Quantitatively, the box plots in Fig. 2 show that the overall TCSD for the GM class improves over the iterations. Each box summarizes the TCDS values from all 8 patients at each iteration. The numbers in Table I confirm that our framework outperforms BSpline registration in most cases in this study. However, our method performs worse on two cases, patients 5 and 8. On inspection, we realized that these images are quite different from the six other images in the sample. Both have much narrower and more distorted ventricles. Due to their distinctive appearance the ventricular areas are allocated to the sparse component instead of the low-rank component, and thereby the ventricles are excluded from consideration during registration and overall alignment quality is degraded. This is a failing of our sample size; eight subjects are too few to fully capture normal variability using our framework. If more patient images with similar ventricular variations would have been included, it is very likely that the low-rank plus sparse decomposition would have been more effective and the ventricles would have appropriately driven the registrations for patients 5 and 8.
Fig. 2.

Change in TCSD values for GM labels transcribed from the atlas after each iteration of our method.
TABLE I.
TCSD comparison to traditional BSpline image-to-atlas registration for the GM class.

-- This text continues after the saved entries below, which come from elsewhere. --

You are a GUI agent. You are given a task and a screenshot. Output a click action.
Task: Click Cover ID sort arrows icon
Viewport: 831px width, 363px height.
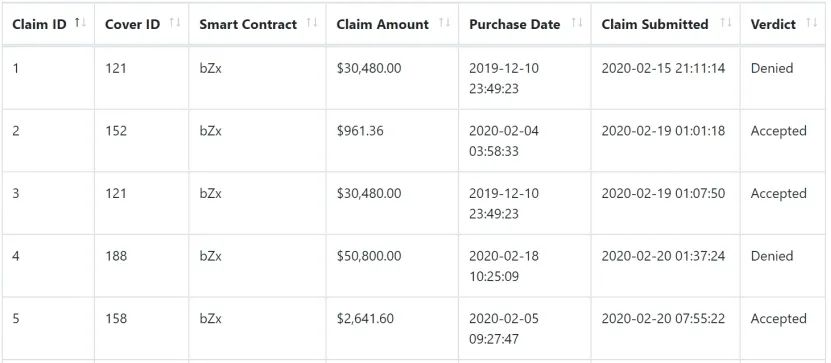[175, 22]
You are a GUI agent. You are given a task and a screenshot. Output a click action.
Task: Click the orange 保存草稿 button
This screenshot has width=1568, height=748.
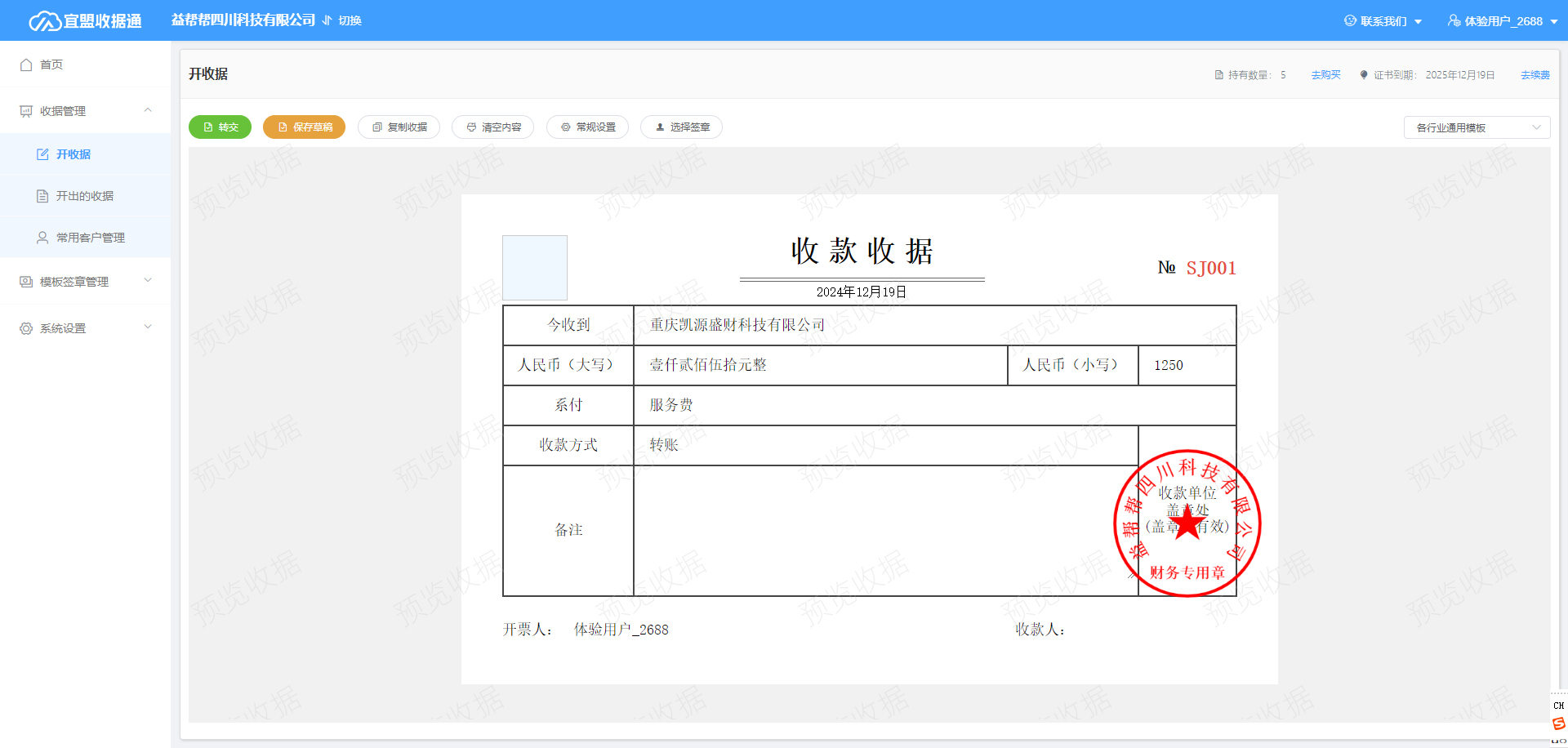[304, 127]
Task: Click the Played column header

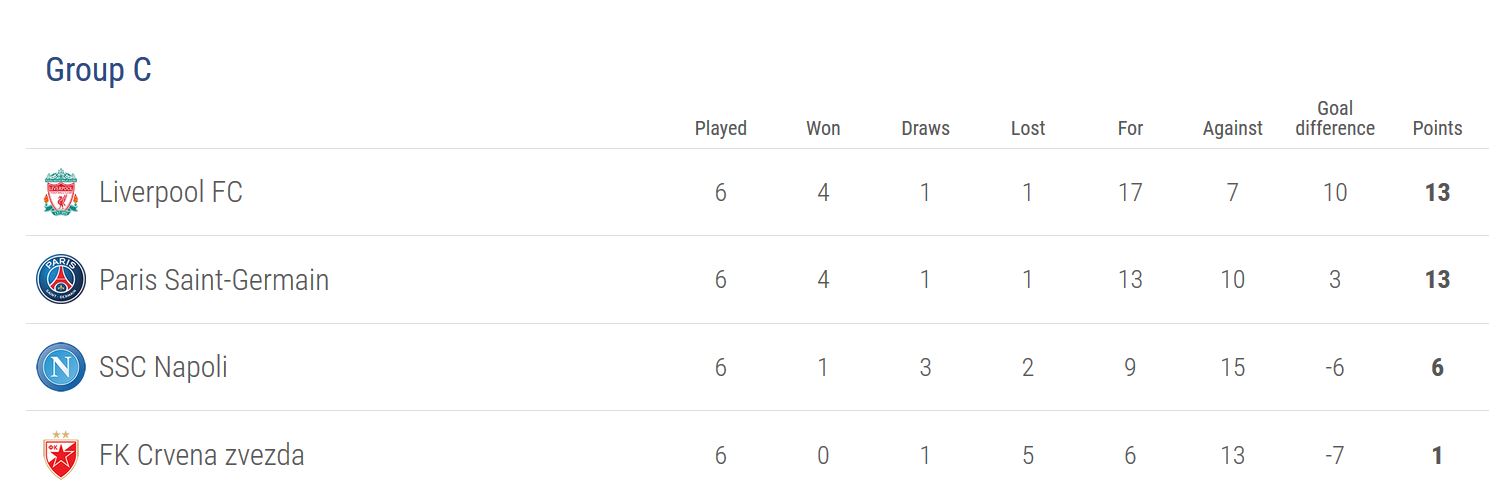Action: coord(721,128)
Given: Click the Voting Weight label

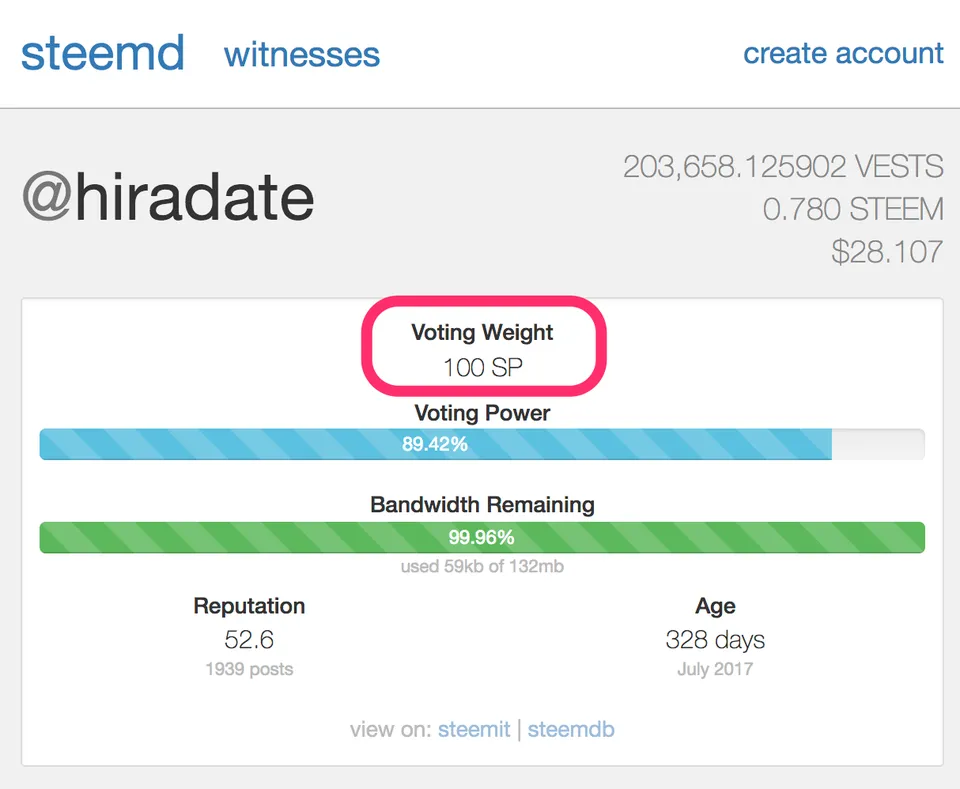Looking at the screenshot, I should (x=482, y=333).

| Patient | 1 | 2 | 3 | 4 | 5 | 6 | 7 | 8 |
|---|---|---|---|---|---|---|---|---|
|
|
|
|
||||||
| Ours | 46.7 | 42.2 | 44.9 | 48.0 | 46.3 | 43.0 | 47.3 | 62.3 |
| BSpline | 68.0 | 48.3 | 50.8 | 53.4 | 40.5 | 53.7 | 58.2 | 39.4 |
2) Low-rank atlas estimation results on bullseye data
We simulated a group of bullseye images, see Fig. 3(a), for testing and illustration purposes. Eight bullseye patterns (i.e., a 2D image) are generated by composing three concentric disks of different radii and intensity. The radii of the middle ring varies in these images. These radii changes are meant to represent normal anatomic variations. Furthermore, we inserted a bright disk with random radius at a random location into each image, to simulate pathologies.
Fig. 3.



Evaluation of low-rank atlas building on the bullseye dataset.

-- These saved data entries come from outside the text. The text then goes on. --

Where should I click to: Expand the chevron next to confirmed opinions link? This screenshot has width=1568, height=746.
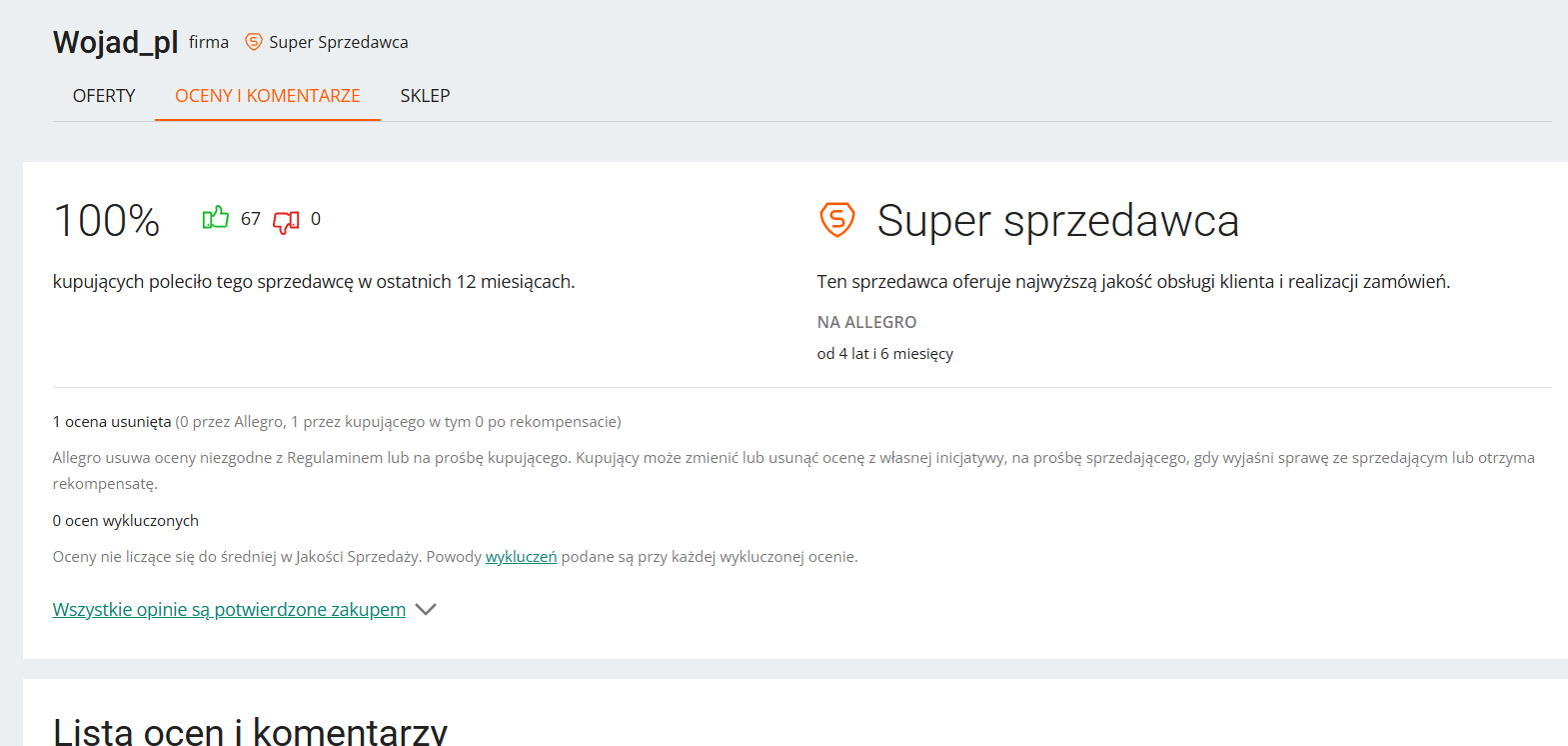pyautogui.click(x=426, y=609)
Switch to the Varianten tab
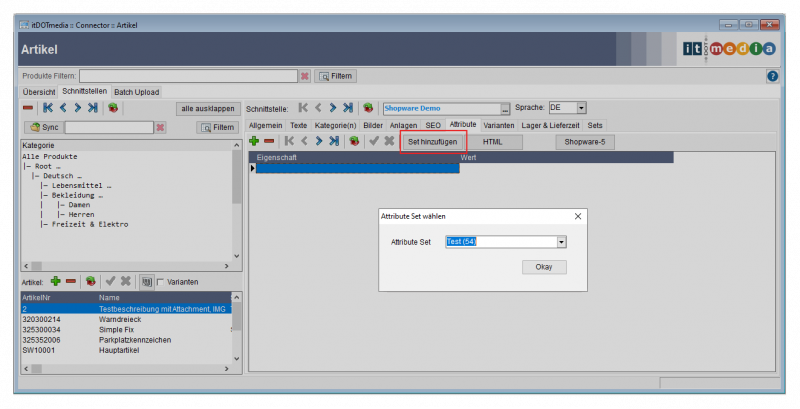This screenshot has height=409, width=800. tap(499, 125)
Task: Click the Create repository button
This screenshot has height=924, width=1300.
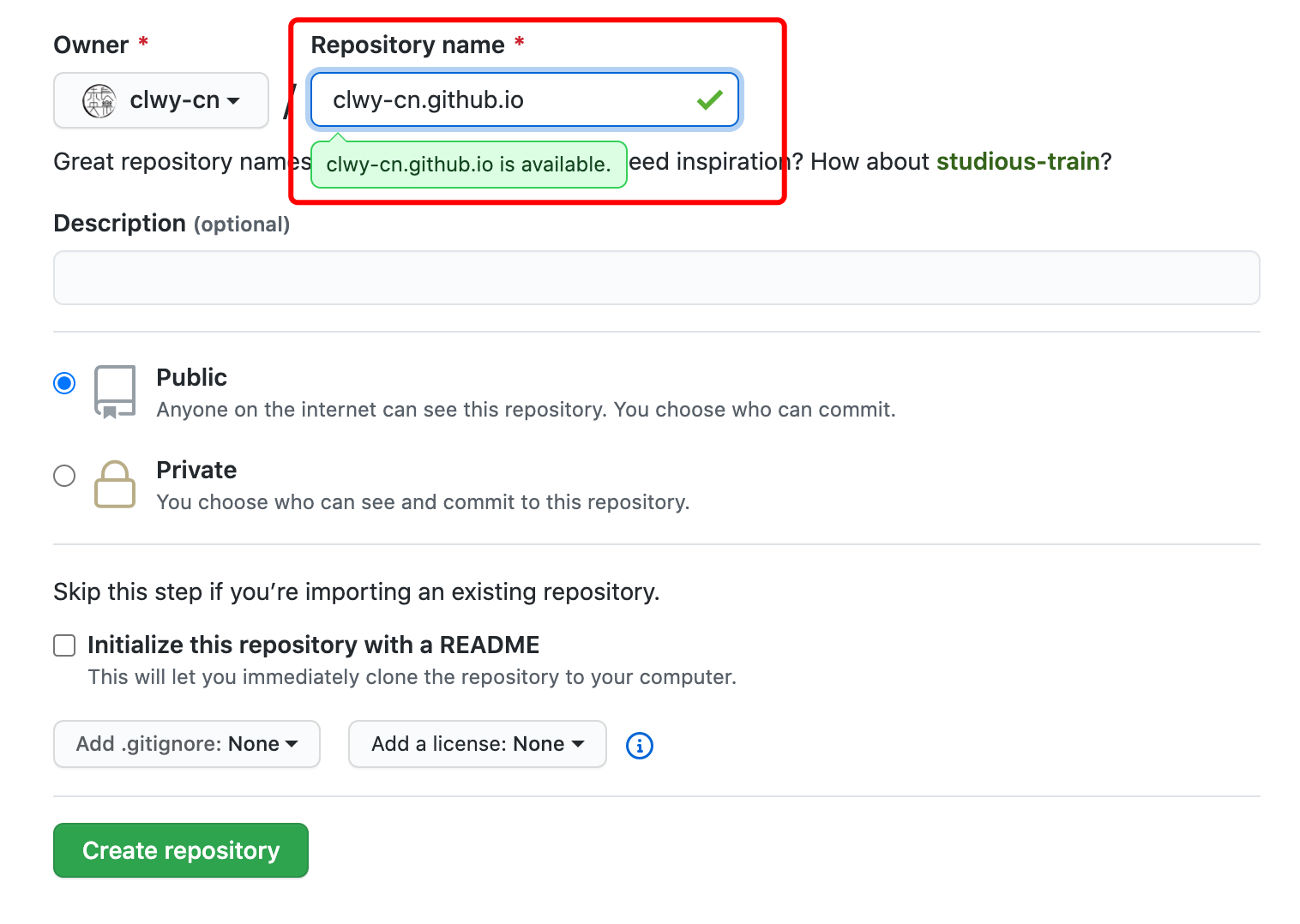Action: 181,850
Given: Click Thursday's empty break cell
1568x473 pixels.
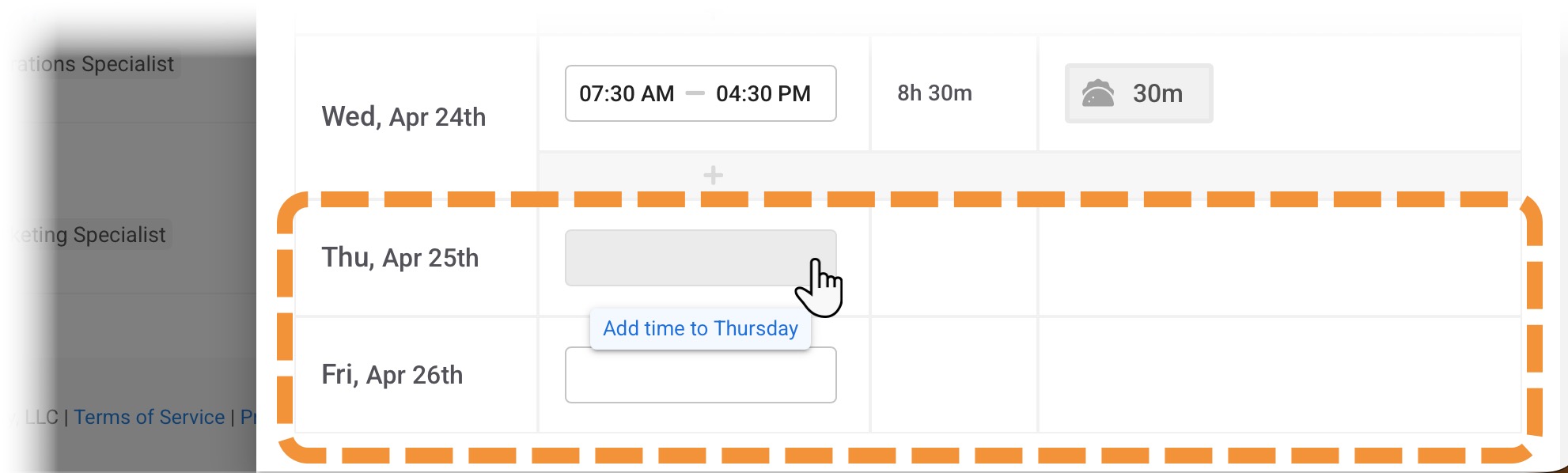Looking at the screenshot, I should (1279, 258).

(a) Low-rank atlas estimation results, after a single iteration of our framework, on a group of 8 simulated bullseye images. The upper half shows the first iteration low-rank and sparse decomposition result with a weight of 0.6: the top row shows the original input images, the second row shows the low-rank components and the third row shows the sparse components; The lower half visualizes the first iteration decomposition results with a weight of 1.0. Note that the sparse images are rescaled to highlight the differences for illustration.
(b) SSD (to the ground-truth atlas) of the estimated low-rank atlas with varying weights on the sparse component. The estimated atlases are displayed at four weight values from the left to the right: 0:4, 0:6, 1:0 and 1:9. The ground truth atlas, for comparison, is displayed on the rightmost.

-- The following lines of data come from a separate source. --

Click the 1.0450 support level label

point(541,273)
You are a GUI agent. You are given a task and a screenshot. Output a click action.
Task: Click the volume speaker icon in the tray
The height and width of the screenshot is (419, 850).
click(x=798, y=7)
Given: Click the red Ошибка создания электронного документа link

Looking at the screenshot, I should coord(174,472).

(c) SSD comparison between the estimated low-rank atlases and the traditional unbiased atlases as the portion of patients containing pathologies in the training sample is increased.
Influence of the weight parameter on atlas generation
In theory, the influence of the weight parameter could be dependent on the type and size of the pathologies present, sample size, amount of normal variation in the data, and numerous other factors. We used the bullseye data to study its influence in practice. Fig. 3(a), shows the first iteration of the low-rank plus sparse decomposition results using two selected weights. With the weight being 0.6, the initial decomposition allocates not only the “tumor” to the sparse component, but also some of the true structural variation, as illustrated by the ring artifacts in Fig. 3(a). When the estimation converges after seven iterations, the sparse components contains much less non-tumor structures, while the low-rank component visually appears much sharper and closer to the true mean geometry. When the weight is set to be 1.0, after a single iteration the separation between the background geometry and the inserted “tumor” blobs are much cleaner as shown on the lower half of the Fig. 3(a). After convergence, it too produced an atlas that is appears to be similar to the true mean geometry. Most importantly, while neither weight produces optimal decompositions for all cases in the first iteration, both weights do converge after a similar number of iterations and do produce similar atlas images that are very close to the ground truth.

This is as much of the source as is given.